Google’s Newly Named ‘Waymo’ Self-Driving Car Company Slows The Developmental Pace

Google’s Self-Driving Car Project – just renamed “Waymo” – is reportedly backing away from autonomous vehicles without any steering wheels or pedals into how its sensors can be incorporated into traditional vehicles.

The Information tech media website issued a lengthy report on Monday indicating Google’s parent company Alphabet is otherwise slowing down the rush toward ambitious self-driving plans. Of this, Google declined to comment.

As reported by Reuters today, Google Self-Driving Car Project’s npr called Waymo will be an independent unit within the parent company. Information was limited on what it will mean, but Alphabet executives suggested the company is close to bringing its autonomous driving to the public.

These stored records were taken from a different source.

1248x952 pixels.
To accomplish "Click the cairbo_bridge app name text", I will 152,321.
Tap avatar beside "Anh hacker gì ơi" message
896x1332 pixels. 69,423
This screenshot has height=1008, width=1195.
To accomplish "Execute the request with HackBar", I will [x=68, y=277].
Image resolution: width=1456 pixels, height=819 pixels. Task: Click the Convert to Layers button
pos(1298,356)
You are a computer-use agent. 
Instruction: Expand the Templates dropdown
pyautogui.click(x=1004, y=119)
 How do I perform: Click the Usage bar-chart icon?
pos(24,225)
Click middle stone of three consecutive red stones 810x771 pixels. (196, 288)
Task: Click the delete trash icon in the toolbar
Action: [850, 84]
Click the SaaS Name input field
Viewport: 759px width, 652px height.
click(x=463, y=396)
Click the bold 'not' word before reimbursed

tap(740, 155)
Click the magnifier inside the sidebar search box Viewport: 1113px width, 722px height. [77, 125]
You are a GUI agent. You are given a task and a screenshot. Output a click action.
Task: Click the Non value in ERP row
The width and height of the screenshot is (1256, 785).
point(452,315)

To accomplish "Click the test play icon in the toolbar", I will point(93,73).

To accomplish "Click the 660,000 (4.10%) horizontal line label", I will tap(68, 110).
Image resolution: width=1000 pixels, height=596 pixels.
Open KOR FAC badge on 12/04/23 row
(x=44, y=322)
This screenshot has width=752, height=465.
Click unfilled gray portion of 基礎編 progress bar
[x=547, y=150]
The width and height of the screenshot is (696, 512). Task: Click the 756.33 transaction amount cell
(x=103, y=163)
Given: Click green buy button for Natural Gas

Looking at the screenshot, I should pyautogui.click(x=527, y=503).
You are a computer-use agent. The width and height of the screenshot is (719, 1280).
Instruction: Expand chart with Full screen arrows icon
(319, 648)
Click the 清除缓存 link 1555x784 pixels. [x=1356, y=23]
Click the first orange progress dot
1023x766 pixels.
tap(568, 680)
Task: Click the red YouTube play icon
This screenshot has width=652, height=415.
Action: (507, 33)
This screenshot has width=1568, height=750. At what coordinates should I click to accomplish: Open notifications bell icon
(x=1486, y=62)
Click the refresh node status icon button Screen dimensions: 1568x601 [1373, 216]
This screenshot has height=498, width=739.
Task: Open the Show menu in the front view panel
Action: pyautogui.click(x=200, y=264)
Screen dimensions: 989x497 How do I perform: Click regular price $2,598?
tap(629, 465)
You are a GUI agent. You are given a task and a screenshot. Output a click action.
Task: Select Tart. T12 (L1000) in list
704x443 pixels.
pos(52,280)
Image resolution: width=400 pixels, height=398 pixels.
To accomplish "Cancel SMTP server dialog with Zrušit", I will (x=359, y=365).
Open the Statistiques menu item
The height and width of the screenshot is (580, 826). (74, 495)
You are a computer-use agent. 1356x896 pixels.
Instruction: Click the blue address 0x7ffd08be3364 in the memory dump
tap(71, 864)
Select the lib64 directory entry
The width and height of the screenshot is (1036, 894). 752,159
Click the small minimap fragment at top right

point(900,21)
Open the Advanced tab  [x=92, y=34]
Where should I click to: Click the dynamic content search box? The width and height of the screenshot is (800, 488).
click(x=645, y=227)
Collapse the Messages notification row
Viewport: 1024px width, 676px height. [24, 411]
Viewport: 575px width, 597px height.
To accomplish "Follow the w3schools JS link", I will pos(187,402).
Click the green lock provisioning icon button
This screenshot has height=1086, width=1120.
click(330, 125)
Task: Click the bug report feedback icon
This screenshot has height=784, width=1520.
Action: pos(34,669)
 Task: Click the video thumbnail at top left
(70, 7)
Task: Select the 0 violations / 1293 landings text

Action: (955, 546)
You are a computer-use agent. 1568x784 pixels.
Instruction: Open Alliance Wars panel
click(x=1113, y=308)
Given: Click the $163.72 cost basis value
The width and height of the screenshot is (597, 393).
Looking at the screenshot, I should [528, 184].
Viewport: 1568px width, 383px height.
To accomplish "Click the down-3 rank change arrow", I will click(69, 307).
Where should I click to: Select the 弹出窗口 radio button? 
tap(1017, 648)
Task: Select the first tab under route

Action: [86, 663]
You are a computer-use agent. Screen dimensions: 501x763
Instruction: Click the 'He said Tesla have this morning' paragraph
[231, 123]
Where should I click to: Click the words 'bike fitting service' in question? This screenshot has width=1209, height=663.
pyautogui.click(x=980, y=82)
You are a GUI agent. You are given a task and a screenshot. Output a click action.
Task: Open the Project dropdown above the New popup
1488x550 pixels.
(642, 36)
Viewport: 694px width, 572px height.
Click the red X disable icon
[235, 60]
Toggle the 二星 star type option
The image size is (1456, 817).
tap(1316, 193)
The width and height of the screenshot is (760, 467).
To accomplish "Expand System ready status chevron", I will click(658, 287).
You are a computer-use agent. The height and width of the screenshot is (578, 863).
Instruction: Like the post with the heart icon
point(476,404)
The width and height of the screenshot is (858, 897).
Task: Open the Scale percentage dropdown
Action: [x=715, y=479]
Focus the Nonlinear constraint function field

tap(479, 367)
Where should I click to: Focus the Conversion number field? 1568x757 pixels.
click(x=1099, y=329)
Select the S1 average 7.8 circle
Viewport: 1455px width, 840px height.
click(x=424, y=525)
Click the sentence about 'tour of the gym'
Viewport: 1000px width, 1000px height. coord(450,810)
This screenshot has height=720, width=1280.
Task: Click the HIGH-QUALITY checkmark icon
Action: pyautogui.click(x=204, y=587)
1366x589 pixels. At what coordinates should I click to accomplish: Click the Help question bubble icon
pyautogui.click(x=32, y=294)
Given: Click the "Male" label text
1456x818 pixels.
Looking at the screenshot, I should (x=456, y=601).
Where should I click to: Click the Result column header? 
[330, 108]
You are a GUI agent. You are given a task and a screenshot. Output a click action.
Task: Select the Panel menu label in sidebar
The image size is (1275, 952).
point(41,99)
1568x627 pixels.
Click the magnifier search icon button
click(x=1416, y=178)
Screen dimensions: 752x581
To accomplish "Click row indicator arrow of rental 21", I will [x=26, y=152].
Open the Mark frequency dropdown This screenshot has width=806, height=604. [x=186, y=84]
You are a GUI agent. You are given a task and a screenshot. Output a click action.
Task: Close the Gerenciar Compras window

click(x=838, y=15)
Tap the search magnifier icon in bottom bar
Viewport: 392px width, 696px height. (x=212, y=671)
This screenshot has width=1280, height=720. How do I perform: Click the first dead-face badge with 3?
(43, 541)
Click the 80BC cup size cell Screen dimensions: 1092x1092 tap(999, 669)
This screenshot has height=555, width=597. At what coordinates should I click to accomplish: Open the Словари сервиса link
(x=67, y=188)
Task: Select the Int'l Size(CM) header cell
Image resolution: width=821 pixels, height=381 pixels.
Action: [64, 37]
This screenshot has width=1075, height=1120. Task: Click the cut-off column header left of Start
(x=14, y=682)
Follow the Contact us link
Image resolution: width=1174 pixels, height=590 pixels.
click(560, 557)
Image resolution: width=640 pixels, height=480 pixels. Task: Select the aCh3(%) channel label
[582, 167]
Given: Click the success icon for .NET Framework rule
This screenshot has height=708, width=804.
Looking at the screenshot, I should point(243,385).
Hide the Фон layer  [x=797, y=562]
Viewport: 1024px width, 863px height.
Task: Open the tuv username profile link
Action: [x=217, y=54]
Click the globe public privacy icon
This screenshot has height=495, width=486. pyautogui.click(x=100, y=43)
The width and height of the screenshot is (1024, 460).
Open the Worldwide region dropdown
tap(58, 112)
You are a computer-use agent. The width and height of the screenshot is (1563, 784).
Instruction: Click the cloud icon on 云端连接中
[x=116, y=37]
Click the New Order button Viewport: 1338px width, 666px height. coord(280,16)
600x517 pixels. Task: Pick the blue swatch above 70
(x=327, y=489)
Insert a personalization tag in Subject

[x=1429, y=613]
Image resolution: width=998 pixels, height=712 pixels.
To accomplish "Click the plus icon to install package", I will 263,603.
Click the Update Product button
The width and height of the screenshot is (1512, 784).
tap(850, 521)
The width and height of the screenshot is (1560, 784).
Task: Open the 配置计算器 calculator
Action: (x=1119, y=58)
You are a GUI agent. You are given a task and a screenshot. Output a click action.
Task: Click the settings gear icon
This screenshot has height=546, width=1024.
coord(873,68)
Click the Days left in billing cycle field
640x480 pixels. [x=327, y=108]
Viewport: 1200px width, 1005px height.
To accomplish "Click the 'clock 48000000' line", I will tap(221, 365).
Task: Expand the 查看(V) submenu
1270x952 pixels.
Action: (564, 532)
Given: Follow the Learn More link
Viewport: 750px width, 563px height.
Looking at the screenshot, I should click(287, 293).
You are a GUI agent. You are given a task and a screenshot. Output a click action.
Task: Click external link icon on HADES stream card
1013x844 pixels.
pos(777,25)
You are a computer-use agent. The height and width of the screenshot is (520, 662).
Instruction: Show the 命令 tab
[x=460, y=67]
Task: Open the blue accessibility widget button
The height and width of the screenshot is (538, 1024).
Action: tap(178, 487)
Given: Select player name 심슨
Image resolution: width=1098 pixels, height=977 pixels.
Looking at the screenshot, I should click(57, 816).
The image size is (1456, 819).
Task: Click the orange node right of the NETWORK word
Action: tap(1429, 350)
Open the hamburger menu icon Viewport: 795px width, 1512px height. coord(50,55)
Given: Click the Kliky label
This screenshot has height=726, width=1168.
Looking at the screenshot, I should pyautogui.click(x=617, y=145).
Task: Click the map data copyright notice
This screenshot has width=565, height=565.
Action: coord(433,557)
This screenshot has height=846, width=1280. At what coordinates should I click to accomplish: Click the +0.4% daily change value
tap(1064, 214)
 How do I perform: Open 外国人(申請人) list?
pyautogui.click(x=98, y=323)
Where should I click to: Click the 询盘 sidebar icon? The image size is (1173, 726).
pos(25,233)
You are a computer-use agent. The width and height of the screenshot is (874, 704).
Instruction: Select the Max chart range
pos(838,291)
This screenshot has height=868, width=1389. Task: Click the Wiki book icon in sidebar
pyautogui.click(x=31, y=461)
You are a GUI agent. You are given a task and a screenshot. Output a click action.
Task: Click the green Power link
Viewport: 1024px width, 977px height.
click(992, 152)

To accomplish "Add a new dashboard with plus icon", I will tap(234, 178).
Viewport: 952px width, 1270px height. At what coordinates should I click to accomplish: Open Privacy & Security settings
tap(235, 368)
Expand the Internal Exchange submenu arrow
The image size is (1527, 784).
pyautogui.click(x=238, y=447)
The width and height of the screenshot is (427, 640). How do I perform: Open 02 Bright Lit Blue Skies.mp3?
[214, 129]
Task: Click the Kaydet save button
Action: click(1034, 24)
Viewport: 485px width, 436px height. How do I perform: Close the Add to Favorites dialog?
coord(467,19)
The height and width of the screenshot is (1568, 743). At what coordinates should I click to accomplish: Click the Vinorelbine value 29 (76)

Google’s latest round of extensive road testing has involved Lexus SUVs and the company’s very own small pod-cars. This year, attention has been given to a deal made with Fiat Chrysler Automobiles to place 100 of the new Pacifica minivans on roads with self-driving systems to speed up development of the sensor technology.

The thinking has been that Alphabet and Google need to join into the race for leadership in self-driving technology. This year, companies like Uber, Nvidia, Audi, and Volvo have launched campaigns to stand out in the field and position themselves as profitable leaders in the new marketplace.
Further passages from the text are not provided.